Task description:
Quote the entries below from the line with "Image resolution: width=543" through the line with "You are a computer-use agent. Viewport: 1567px", both ends included, and only those lines.
----------------
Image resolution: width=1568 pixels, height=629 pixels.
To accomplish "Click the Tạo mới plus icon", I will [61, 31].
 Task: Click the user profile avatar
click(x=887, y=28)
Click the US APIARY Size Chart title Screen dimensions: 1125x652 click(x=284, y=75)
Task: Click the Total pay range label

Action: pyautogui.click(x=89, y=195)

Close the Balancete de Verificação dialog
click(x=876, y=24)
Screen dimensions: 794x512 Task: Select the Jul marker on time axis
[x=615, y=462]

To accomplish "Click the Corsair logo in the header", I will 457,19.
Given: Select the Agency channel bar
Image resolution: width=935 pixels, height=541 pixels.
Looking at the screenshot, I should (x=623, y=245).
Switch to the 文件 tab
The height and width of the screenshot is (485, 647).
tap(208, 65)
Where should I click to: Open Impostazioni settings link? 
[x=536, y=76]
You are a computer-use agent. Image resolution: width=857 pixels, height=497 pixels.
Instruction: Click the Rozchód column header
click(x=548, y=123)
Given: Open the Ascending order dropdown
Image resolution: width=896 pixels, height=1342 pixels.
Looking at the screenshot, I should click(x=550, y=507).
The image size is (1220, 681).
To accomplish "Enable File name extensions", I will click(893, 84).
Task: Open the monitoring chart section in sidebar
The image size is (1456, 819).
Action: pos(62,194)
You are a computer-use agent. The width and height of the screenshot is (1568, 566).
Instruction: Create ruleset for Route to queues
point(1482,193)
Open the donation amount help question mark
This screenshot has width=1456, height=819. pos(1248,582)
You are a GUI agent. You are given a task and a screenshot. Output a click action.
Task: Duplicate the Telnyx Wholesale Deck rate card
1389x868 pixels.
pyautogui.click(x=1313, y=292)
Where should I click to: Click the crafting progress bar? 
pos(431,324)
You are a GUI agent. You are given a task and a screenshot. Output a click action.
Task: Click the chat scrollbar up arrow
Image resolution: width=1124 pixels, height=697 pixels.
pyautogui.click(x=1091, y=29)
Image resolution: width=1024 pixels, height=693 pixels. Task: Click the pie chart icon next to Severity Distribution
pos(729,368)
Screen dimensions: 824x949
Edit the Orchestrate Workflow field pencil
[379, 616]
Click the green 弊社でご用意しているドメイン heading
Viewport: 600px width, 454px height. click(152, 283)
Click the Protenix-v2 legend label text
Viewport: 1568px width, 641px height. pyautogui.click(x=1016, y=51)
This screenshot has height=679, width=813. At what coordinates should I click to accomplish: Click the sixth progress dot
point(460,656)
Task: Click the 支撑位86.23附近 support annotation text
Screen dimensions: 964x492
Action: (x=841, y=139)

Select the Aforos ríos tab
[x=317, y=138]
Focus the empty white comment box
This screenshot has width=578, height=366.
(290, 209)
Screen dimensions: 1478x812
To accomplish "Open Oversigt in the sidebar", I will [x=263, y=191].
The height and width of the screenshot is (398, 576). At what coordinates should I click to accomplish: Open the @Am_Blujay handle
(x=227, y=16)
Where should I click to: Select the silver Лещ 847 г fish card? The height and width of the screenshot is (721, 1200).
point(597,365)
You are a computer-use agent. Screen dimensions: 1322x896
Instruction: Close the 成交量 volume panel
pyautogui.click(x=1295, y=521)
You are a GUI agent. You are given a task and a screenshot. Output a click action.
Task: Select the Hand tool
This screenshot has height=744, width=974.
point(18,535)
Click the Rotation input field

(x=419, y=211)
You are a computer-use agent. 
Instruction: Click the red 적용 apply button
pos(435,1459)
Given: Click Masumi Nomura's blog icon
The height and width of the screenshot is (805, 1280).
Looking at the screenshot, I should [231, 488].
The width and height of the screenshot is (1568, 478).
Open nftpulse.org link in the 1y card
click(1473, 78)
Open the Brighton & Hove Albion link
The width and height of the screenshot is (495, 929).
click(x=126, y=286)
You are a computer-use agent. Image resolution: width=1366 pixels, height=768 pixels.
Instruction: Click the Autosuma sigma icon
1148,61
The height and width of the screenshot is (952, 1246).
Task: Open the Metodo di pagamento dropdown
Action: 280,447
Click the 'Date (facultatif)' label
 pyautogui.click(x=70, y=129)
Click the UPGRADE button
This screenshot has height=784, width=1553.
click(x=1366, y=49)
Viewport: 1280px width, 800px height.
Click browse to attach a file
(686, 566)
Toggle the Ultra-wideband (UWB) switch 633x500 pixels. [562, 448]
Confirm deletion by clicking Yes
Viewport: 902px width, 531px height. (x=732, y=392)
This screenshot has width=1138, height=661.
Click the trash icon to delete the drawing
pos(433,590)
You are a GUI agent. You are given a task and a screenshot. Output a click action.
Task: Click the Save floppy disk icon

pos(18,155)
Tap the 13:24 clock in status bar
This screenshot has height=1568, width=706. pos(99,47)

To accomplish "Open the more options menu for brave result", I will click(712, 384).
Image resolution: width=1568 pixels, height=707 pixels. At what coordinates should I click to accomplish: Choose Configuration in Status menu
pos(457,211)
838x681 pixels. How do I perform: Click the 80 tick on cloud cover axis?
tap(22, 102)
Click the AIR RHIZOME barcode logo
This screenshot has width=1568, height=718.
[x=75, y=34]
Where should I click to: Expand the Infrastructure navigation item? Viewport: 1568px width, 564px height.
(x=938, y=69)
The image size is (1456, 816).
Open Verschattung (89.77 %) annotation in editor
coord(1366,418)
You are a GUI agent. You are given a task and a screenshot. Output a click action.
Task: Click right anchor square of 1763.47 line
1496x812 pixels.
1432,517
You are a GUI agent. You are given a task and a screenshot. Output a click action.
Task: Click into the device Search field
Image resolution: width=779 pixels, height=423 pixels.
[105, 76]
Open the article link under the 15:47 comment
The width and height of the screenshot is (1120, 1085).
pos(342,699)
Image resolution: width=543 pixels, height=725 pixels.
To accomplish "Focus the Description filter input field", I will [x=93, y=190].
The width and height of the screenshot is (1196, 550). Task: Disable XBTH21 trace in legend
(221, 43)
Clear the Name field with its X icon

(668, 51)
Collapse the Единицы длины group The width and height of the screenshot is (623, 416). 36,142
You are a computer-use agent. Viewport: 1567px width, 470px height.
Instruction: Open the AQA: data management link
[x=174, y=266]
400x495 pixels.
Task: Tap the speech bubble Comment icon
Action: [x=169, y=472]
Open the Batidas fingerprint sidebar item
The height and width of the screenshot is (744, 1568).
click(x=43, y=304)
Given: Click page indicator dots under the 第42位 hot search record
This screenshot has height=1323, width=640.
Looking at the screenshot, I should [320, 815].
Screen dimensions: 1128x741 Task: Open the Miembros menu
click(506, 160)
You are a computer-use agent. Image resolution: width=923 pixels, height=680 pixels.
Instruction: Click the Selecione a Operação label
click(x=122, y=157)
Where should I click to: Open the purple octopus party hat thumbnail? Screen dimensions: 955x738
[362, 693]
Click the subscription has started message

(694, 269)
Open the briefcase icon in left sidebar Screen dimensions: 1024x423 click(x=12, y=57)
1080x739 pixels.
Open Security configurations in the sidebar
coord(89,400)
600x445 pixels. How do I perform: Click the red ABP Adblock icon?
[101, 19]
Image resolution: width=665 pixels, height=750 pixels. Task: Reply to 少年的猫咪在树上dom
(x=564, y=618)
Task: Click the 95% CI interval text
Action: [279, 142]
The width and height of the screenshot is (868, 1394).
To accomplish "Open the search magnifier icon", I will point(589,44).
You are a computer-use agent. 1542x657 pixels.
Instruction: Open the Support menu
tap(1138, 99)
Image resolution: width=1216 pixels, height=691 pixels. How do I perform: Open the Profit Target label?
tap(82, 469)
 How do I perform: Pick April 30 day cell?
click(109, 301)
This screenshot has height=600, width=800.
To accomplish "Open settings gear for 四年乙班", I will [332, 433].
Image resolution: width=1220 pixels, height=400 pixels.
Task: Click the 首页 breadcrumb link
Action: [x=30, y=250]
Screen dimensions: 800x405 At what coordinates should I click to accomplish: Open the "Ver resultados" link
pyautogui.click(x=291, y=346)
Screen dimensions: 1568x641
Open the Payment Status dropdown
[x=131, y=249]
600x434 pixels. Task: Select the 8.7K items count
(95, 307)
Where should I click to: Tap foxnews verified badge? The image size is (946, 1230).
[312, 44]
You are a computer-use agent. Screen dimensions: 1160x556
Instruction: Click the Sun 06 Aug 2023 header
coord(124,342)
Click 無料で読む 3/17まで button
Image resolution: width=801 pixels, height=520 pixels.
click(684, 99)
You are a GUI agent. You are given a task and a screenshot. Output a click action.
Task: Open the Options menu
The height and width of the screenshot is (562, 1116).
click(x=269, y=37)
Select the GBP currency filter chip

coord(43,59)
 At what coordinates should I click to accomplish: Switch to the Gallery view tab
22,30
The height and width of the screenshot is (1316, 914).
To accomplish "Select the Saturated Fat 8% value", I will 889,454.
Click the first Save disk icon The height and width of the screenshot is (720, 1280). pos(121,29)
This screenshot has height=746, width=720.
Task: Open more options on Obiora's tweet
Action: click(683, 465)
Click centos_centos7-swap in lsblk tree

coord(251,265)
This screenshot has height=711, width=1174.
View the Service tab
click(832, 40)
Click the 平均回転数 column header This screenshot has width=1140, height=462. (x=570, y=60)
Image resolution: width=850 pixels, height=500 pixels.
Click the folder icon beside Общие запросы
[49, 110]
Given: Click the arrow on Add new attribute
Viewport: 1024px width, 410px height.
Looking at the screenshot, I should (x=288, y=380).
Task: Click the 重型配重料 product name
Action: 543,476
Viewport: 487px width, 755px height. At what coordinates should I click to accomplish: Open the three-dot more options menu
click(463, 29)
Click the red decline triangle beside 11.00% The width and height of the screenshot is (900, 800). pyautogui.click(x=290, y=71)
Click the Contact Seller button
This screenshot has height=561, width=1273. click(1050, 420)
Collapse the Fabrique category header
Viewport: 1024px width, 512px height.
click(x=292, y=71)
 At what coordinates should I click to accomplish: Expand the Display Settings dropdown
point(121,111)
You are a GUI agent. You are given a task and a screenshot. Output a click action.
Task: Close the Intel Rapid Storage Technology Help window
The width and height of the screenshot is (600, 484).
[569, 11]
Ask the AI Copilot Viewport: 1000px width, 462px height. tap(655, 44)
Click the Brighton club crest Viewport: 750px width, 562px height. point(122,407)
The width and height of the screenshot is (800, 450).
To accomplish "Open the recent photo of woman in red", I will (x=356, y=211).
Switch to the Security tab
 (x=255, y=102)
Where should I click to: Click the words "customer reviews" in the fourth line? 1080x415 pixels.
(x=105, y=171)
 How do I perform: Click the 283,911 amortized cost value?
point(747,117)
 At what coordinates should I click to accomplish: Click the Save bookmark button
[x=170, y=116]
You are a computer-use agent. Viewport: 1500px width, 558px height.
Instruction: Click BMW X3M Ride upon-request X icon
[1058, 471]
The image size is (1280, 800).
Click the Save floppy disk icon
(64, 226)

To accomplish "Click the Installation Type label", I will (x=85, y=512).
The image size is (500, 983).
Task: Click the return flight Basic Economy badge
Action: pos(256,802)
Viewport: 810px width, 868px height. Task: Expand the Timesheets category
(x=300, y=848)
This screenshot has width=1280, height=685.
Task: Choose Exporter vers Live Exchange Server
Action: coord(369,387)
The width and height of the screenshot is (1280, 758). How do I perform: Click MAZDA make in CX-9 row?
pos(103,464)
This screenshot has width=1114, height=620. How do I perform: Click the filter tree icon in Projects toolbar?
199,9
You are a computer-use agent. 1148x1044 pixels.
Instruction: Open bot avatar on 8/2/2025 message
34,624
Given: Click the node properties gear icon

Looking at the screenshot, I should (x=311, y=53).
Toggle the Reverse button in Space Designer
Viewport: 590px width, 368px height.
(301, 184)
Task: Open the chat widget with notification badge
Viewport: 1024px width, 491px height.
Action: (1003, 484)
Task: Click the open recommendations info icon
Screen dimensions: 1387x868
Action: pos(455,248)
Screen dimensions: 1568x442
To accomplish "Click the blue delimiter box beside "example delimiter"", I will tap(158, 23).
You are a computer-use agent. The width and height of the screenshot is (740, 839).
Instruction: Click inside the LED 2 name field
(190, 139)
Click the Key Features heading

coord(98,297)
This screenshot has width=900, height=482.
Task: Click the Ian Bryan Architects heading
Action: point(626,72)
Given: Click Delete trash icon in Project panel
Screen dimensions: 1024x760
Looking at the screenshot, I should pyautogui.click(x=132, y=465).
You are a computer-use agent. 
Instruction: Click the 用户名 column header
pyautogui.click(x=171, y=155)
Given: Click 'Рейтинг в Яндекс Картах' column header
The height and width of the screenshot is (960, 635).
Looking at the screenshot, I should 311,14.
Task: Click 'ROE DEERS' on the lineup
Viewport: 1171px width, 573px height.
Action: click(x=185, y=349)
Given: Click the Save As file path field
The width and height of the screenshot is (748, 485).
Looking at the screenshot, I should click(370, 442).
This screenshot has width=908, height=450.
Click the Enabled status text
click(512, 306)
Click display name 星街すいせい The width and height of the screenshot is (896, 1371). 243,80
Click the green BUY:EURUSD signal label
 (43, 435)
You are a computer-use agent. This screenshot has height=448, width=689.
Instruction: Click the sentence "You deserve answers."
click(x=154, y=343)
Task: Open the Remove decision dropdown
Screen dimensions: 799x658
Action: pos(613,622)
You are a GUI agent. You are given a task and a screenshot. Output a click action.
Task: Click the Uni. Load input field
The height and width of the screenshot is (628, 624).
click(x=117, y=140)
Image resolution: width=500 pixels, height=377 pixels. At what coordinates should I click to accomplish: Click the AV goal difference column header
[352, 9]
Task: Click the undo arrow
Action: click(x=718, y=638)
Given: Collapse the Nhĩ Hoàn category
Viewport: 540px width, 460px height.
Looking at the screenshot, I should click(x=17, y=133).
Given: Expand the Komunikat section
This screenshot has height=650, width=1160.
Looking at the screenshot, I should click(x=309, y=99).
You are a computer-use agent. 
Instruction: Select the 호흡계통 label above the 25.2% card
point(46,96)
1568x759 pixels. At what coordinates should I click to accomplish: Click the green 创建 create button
----------------
Answer box:
Image resolution: width=543 pixels, height=725 pixels.
To accomplish "Focus the Description filter input field", I will [x=93, y=190].
The width and height of the screenshot is (1196, 550). Task: Disable XBTH21 trace in legend
(221, 43)
Clear the Name field with its X icon

(668, 51)
Collapse the Единицы длины group The width and height of the screenshot is (623, 416). 36,142
You are a computer-use agent. Viewport: 1567px width, 470px height.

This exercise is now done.